Source code of overlap_v16_calculate_average_matix.py

import pandas as pd
import numpy as np
import matplotlib.pyplot as plt
import glob
import os
from scipy.ndimage import label

# List of input CSV files
file_list = glob.glob("tracks_p853_250706_p511/*.csv")
print(f"Found {len(file_list)} CSV files: {file_list}")

# Ensure output directory exists
output_dir = os.path.dirname(file_list[0]) if file_list else "."
if not os.path.exists(output_dir):
    os.makedirs(output_dir)

# Collect all data
all_data = []
all_positions = []
for file in file_list:
    try:
        df = pd.read_csv(file, sep=';').rename(columns=lambda x: x.replace('# ', ''))
        positions = df['position (μm)'].values
        time_bins = df.columns[1:].values
        time_bin_data = df[df.columns[1:]].values
        all_positions.append(positions)
        all_data.append(time_bin_data)
    except Exception as e:
        print(f"Error processing {file} for data collection: {e}")
        continue

# Determine common position range and interpolate
min_pos = np.min([pos.min() for pos in all_positions if len(pos) > 0])
max_pos = np.max([pos.max() for pos in all_positions if len(pos) > 0])
max_len = max(len(pos) for pos in all_positions if len(pos) > 0)
common_positions = np.linspace(min_pos, max_pos, max_len)

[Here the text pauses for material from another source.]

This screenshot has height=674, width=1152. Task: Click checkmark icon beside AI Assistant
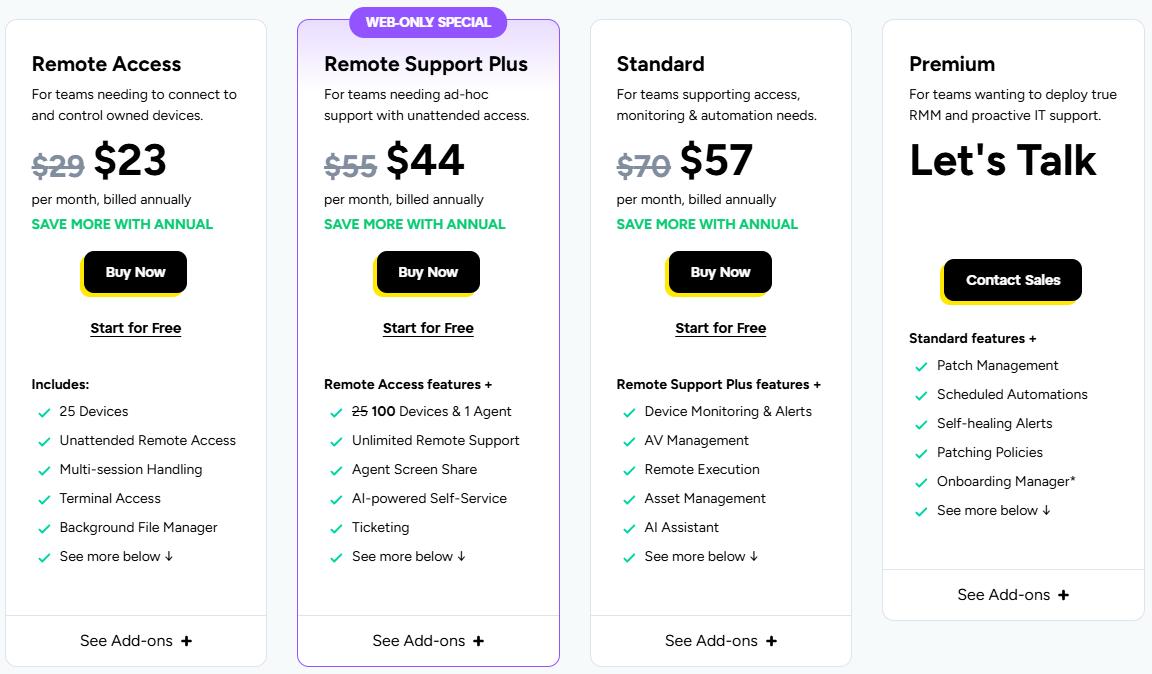click(x=629, y=528)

# Interpolate each file's data
interpolated_data = []
for positions, time_bin_data in zip(all_positions, all_data):
    if len(positions) != time_bin_data.shape[0]:
        print("Warning: Mismatch in dimensions, skipping interpolation.")
        continue
    interpolated = np.zeros((time_bin_data.shape[1], len(common_positions)))
    for i in range(time_bin_data.shape[1]):
        interpolated[i] = np.interp(common_positions, positions, time_bin_data[:, i])
    interpolated_data.append(interpolated)

# Compute averaged data
if interpolated_data:
    averaged_data = np.mean(interpolated_data, axis=0)
else:
    print("No data available for averaging.")
    exit()

# Save averaged CSV
output_df = pd.DataFrame(averaged_data.T, columns=[f"time bin {i}" for i in range(averaged_data.shape[0])])
output_df.insert(0, 'position (μm)', common_positions)
output_csv_path = os.path.join(output_dir, 'averaged_output.csv')
output_df.to_csv(output_csv_path, sep=';', index=False)
print(f"Saved averaged output to {output_csv_path}")

# Plot combined kymograph
plt.figure(figsize=(10, 6))
max_ptp = np.max([np.ptp(line) for line in averaged_data]) if averaged_data.size > 0 else 1
padding = 0.1 * np.max(averaged_data) if np.max(averaged_data) > 0 else 1
offset_step = max_ptp + padding
num_bins = averaged_data.shape[0]

for i in range(num_bins):
    line = averaged_data[i]
    offset = i * offset_step
    plt.plot(common_positions, line + offset, 'b-', linewidth=0.5)

y_ticks = [i * offset_step for i in range(num_bins)]
y_labels = [f"time bin {i}" for i in range(num_bins)]
plt.yticks(y_ticks, y_labels)
plt.xlabel('Position (μm)')
plt.ylabel('Binding Density')
plt.title('Combined Kymograph Across All Files')
combined_output_path = os.path.join(output_dir, 'combined_binding_density.png')
plt.savefig(combined_output_path, facecolor='white', edgecolor='none')
plt.close()
print(f"Saved combined kymograph plot to {combined_output_path}")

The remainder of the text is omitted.